Collected data

┌──

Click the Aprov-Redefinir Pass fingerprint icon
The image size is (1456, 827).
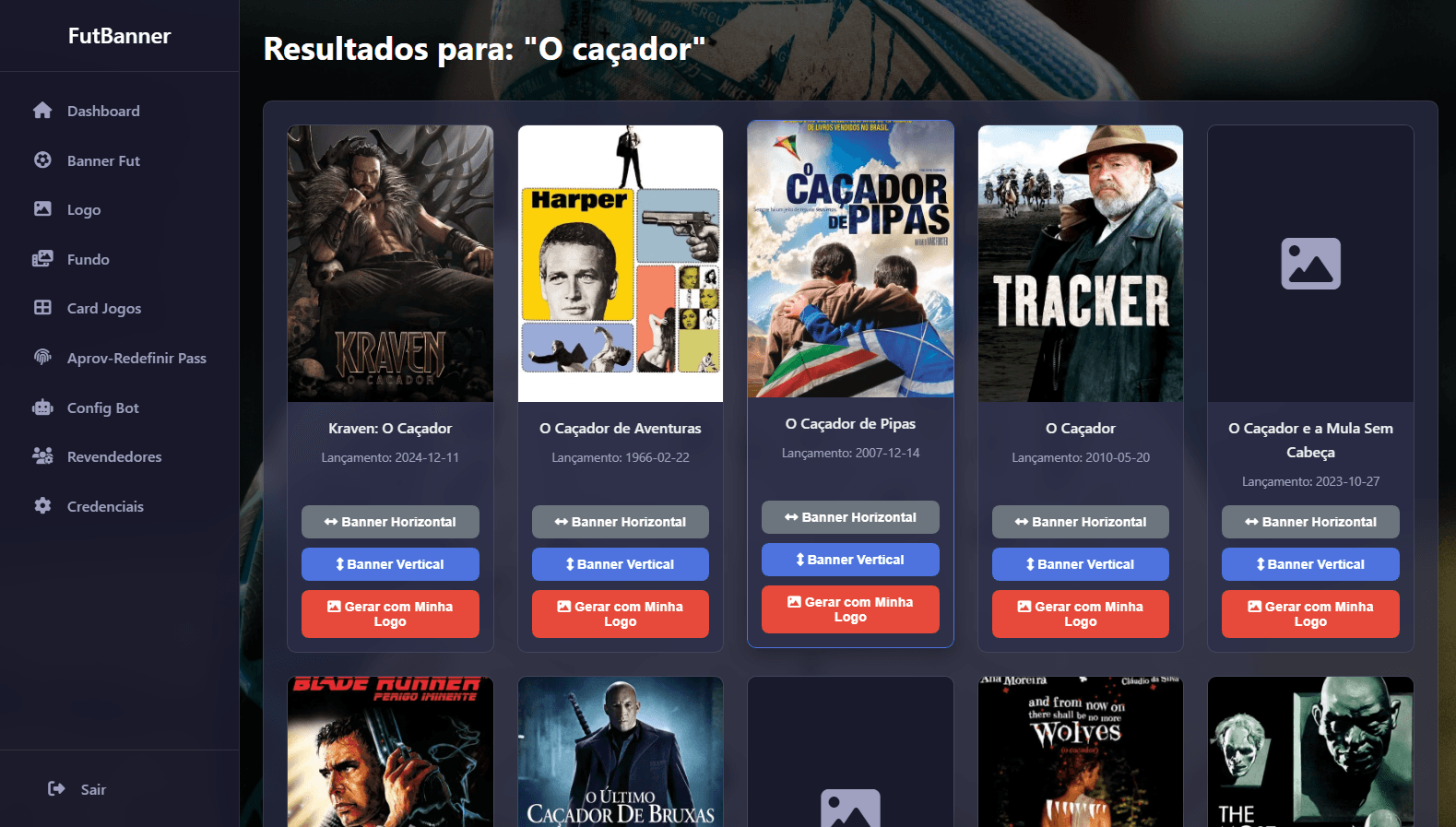(42, 357)
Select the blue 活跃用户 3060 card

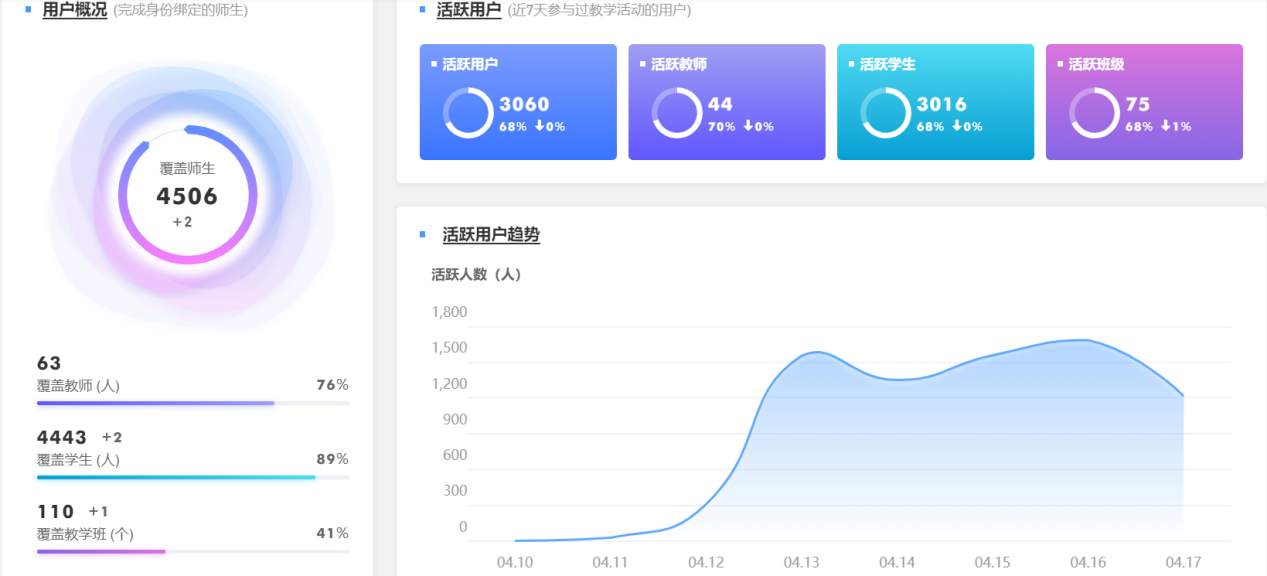tap(518, 102)
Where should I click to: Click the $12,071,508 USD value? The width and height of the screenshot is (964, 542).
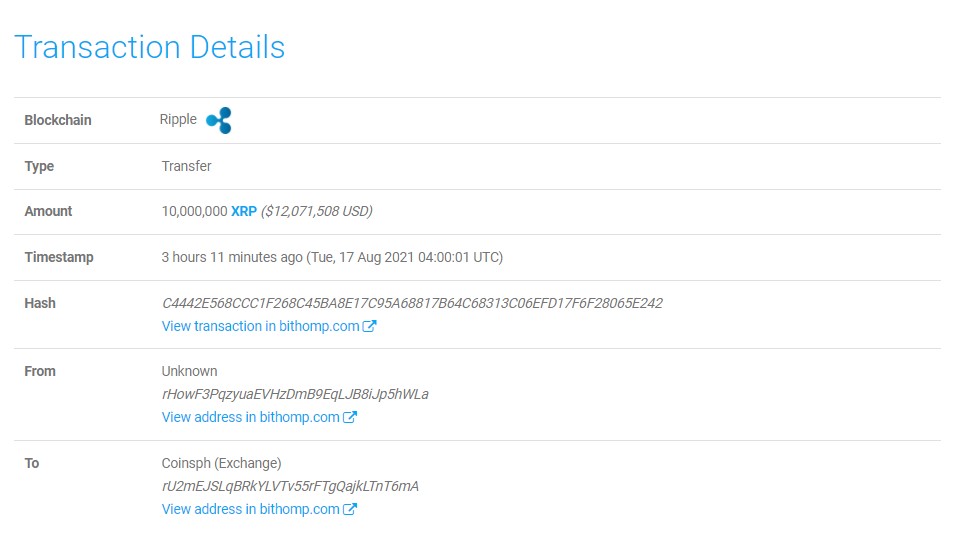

└──

- To do: Begin at the line containing "The image size is (1456, 827)." and copy every line through the end of the data above exactly, omitting the pictures.

- Finished task:
The image size is (1456, 827).
(42, 357)
Select the blue 活跃用户 3060 card

tap(518, 102)
Where should I click to: Click the $12,071,508 USD value? The width and height of the screenshot is (964, 542).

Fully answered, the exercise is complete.